"""

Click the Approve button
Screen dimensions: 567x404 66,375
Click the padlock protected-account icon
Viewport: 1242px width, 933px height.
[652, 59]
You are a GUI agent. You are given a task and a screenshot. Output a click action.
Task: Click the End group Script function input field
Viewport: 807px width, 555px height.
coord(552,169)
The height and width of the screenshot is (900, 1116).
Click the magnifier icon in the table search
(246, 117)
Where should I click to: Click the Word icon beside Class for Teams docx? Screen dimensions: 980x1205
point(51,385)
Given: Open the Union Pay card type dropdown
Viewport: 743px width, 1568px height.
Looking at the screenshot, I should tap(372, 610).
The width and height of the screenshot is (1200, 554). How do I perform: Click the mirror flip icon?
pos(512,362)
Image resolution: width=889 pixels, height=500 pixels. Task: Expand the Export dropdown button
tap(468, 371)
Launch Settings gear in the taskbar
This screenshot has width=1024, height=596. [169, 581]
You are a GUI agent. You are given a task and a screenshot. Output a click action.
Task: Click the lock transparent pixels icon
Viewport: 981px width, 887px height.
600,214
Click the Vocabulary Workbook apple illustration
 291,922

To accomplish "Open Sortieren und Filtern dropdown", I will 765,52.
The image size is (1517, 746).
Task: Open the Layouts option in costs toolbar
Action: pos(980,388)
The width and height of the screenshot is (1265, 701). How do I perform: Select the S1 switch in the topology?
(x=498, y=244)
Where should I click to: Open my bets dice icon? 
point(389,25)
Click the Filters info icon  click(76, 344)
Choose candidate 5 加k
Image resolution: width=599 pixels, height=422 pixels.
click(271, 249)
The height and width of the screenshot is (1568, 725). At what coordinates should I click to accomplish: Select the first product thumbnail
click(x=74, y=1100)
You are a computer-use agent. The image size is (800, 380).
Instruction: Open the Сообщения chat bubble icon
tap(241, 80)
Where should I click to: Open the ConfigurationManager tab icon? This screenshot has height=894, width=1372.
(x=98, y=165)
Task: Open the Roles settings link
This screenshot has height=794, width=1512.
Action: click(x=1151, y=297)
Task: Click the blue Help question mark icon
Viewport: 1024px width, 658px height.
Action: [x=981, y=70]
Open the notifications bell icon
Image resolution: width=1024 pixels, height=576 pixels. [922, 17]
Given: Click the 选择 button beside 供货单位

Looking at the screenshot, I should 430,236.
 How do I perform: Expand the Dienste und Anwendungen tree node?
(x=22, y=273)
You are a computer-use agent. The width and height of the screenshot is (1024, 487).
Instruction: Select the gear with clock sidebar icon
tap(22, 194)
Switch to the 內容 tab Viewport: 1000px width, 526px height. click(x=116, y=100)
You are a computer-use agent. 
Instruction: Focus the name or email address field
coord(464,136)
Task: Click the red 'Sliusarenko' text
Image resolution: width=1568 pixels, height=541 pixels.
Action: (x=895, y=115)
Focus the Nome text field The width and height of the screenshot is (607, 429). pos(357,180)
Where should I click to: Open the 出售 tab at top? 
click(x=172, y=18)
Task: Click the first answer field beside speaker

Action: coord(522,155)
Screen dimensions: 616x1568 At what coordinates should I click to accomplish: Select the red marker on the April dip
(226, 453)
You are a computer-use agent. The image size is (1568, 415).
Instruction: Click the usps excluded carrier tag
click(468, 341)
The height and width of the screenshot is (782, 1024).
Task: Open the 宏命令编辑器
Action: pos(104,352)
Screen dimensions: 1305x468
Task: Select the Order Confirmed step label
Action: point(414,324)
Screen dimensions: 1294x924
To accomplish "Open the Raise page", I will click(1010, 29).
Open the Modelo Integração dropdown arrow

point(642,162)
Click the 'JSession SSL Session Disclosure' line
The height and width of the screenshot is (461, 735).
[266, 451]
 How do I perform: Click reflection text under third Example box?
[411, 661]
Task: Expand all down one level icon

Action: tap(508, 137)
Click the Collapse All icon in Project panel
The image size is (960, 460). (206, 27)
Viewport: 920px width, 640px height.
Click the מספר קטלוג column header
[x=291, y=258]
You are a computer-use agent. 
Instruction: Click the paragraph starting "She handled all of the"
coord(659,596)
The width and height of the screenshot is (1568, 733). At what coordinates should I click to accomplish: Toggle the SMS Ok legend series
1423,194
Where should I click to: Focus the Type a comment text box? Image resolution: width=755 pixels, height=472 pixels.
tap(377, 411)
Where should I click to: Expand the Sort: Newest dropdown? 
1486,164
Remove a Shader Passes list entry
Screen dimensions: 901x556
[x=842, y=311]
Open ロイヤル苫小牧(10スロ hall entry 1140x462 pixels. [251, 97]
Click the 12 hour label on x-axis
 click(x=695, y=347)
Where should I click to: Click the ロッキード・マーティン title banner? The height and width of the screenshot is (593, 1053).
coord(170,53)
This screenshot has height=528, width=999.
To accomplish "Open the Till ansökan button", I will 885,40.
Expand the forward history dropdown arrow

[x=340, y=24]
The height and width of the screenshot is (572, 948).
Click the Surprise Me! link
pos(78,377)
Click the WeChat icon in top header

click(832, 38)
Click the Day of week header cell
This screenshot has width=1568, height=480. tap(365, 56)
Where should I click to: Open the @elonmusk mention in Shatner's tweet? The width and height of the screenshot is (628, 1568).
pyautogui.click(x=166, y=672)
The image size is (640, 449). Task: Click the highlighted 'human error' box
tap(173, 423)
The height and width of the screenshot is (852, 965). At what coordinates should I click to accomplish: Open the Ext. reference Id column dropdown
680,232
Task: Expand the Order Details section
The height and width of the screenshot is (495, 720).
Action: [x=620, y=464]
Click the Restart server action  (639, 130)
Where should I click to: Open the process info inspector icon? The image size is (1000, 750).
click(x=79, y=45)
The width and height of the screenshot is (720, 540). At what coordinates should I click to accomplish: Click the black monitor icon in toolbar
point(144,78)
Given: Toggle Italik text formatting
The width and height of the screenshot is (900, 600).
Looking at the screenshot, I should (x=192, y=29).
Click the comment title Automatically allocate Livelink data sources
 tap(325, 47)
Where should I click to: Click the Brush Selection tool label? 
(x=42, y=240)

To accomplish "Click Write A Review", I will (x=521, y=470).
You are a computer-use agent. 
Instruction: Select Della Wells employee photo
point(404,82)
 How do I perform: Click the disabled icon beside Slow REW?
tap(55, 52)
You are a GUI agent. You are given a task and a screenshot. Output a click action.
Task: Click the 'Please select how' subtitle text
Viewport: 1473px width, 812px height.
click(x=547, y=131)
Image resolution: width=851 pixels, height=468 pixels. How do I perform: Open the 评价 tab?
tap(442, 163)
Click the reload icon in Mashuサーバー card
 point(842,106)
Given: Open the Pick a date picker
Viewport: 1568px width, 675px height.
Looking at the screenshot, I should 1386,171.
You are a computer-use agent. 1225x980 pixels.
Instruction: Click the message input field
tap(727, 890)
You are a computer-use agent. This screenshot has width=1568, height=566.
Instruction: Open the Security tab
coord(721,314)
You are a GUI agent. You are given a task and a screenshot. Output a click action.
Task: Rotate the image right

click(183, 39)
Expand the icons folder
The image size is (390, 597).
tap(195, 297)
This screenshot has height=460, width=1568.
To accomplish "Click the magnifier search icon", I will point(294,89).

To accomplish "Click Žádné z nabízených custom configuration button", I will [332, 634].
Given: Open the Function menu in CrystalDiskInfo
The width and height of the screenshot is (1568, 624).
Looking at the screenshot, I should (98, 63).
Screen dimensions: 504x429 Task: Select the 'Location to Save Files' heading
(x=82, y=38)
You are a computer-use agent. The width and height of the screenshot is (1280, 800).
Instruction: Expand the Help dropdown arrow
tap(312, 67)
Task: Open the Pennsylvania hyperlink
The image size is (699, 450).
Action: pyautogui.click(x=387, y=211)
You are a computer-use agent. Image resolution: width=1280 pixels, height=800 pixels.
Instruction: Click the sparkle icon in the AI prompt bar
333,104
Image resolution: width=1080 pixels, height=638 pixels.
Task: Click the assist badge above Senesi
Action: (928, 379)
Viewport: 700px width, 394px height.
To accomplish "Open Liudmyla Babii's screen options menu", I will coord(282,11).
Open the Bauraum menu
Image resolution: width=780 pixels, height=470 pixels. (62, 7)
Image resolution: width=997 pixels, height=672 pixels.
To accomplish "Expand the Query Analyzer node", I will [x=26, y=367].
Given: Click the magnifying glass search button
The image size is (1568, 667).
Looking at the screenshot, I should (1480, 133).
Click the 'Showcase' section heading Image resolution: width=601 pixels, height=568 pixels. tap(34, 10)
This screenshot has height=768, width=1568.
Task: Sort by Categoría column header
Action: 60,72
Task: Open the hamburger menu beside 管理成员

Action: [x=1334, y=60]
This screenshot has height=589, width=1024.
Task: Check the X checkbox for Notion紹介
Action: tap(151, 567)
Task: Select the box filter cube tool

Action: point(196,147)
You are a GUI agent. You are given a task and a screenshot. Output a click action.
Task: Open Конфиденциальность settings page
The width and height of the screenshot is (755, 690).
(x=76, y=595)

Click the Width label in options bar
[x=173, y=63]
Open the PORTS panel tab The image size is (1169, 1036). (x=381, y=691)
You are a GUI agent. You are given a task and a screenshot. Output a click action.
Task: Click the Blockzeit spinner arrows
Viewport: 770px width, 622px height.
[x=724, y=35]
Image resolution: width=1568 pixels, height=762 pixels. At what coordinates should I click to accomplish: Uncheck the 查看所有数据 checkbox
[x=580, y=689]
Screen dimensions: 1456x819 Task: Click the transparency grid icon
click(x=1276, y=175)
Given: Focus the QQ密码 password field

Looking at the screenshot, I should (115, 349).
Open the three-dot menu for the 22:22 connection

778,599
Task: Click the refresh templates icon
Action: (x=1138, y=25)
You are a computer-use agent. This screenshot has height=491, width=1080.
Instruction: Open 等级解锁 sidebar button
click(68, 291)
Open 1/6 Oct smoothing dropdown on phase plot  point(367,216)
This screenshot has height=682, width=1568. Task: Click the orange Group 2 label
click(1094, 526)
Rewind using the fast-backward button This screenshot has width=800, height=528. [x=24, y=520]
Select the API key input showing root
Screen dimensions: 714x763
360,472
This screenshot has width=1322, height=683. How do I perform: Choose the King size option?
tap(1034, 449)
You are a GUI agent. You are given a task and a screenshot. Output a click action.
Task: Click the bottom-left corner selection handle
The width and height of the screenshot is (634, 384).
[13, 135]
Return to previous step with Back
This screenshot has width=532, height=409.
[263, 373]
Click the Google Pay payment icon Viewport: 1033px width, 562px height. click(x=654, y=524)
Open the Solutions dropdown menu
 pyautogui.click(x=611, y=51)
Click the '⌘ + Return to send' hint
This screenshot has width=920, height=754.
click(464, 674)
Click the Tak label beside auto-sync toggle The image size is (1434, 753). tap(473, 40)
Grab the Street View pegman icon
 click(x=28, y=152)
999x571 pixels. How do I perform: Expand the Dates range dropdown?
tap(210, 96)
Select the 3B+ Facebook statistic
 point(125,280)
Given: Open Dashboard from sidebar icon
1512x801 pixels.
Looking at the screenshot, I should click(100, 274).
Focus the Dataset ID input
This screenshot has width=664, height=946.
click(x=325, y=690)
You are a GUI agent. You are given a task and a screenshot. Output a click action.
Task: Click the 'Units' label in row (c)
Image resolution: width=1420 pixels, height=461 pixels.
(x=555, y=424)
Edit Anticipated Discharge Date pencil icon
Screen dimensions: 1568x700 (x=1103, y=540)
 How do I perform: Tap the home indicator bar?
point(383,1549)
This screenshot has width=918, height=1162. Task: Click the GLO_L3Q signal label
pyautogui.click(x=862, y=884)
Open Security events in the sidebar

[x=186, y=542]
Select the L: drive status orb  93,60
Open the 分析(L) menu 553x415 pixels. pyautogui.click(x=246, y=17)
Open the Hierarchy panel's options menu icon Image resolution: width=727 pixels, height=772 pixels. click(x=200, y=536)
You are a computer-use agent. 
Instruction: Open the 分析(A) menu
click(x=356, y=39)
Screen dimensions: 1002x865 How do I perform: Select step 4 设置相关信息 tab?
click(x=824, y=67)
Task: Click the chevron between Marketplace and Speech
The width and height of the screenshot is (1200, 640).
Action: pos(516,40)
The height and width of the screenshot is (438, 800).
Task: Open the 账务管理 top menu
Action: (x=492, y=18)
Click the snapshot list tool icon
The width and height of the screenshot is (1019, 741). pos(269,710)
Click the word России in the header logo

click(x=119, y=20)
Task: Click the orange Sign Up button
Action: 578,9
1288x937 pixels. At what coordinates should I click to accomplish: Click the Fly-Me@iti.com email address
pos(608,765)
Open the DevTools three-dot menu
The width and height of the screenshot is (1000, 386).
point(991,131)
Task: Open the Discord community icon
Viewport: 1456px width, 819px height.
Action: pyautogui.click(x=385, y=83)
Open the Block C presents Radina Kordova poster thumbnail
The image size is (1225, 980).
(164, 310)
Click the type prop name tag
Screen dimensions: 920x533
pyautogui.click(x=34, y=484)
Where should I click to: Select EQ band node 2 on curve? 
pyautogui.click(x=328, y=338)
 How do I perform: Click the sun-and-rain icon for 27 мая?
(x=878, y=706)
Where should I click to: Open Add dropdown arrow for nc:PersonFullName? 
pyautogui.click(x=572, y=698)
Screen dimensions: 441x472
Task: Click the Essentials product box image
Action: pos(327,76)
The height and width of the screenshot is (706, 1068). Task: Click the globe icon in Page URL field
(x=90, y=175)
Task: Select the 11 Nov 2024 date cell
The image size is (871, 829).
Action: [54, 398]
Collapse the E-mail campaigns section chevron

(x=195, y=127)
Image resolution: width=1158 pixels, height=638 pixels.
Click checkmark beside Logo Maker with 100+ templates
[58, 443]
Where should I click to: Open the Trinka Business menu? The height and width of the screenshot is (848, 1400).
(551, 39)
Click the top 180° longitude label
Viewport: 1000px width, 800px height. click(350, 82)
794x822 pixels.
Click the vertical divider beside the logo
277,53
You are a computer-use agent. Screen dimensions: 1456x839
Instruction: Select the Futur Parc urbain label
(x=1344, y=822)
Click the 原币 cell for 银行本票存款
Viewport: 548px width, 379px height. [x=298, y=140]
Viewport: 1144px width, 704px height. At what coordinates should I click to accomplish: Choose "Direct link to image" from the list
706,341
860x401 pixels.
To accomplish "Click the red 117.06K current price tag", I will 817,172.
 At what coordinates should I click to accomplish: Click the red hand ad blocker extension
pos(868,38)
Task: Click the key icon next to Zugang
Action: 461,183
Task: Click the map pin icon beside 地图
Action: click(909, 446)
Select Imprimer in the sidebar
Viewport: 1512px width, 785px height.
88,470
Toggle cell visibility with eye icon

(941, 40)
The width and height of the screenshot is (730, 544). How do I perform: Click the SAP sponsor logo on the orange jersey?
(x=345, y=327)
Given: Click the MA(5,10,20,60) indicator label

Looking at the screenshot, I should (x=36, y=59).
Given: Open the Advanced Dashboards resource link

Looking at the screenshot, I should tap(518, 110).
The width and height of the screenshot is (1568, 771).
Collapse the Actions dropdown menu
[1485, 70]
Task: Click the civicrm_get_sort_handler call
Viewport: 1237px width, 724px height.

"""

Check each line of these records for the string "Return" and state only how many lines have it.

2